Data section:
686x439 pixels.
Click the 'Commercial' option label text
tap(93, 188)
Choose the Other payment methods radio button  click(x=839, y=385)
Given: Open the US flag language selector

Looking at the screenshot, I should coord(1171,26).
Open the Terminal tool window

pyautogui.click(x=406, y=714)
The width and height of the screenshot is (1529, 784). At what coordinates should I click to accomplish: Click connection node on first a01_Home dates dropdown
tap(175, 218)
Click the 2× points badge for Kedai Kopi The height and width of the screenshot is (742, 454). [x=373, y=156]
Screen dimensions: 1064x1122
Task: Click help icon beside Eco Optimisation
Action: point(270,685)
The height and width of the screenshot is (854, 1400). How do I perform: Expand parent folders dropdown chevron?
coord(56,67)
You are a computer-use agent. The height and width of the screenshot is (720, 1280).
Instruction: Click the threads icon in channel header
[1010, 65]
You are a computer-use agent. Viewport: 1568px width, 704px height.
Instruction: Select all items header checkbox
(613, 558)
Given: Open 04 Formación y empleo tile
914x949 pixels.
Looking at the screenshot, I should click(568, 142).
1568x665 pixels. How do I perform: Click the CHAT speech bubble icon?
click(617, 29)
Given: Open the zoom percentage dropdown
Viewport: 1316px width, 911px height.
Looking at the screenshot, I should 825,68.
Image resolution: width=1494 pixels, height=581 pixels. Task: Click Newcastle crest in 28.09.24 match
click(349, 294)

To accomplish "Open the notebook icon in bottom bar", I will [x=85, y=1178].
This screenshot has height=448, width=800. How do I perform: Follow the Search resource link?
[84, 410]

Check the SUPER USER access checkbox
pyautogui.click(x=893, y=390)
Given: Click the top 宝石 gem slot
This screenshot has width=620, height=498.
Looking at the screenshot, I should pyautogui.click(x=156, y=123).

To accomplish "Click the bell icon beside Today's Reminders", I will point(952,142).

Exercise objective: List every line in the rows above that contains the word "accomplish".

Completed exercise:
The width and height of the screenshot is (1529, 784). At what coordinates should I click to accomplish: Click connection node on first a01_Home dates dropdown
To accomplish "Open the notebook icon in bottom bar", I will [x=85, y=1178].
To accomplish "Click the bell icon beside Today's Reminders", I will point(952,142).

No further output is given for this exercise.